The report showed marked declines in several categories, such as adverse drug events, which dropped 28%, and C. diff. infections, which fell 37% from 2014 to 2017.
“The updated estimates are a testament to the successes we’ve seen in continuing to reduce hospital-acquired conditions,” AHRQ Director Gopal Khanna said.
It was not all good news, however. HACs involving pressure ulcers increased by 6%, and the number of surgical site infections didn’t budge over the three years.
“There’s no question that challenges still remain in addressing the problem of hospital-acquired conditions, such as pressure ulcers,” Khanna said. “But the gains highlighted today were made thanks to the persistent work of many stakeholders’ ongoing efforts to improve care for all patients.
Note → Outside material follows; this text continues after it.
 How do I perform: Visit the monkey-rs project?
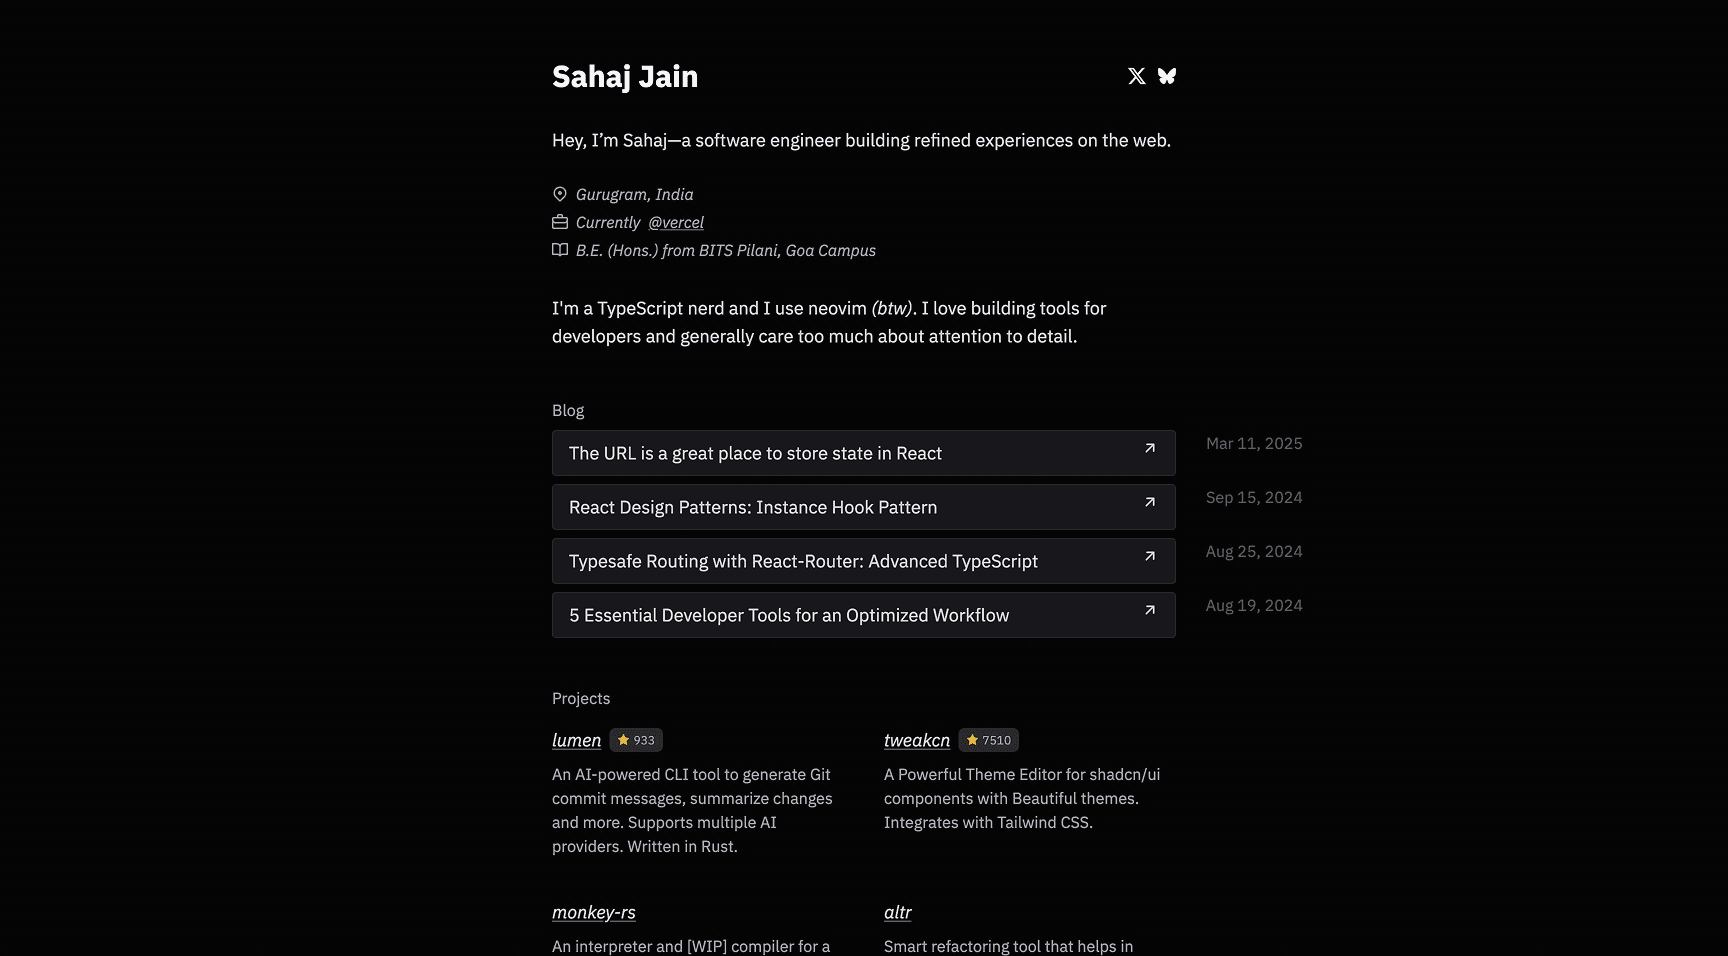click(x=594, y=912)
The Centers for Medicare & Medicaid Services wants to reduce HACs by 20% between 2014 and 2019, which would result in 1.8 million fewer HACs over the five-year period, potentially saving 53,000 lives and saving $19.1 billion in hospital costs.
CMS Administrator Seema Verma said Tuesday that the work around reducing HACs is ongoing, as her agency develops new patient-centered measures that place outcomes over processes.
“While I am so proud of this accomplishment, we are working to get to a smaller set of dynamic measures that patients can use to identify high-value providers,” Verma told the CMS Quality Conference.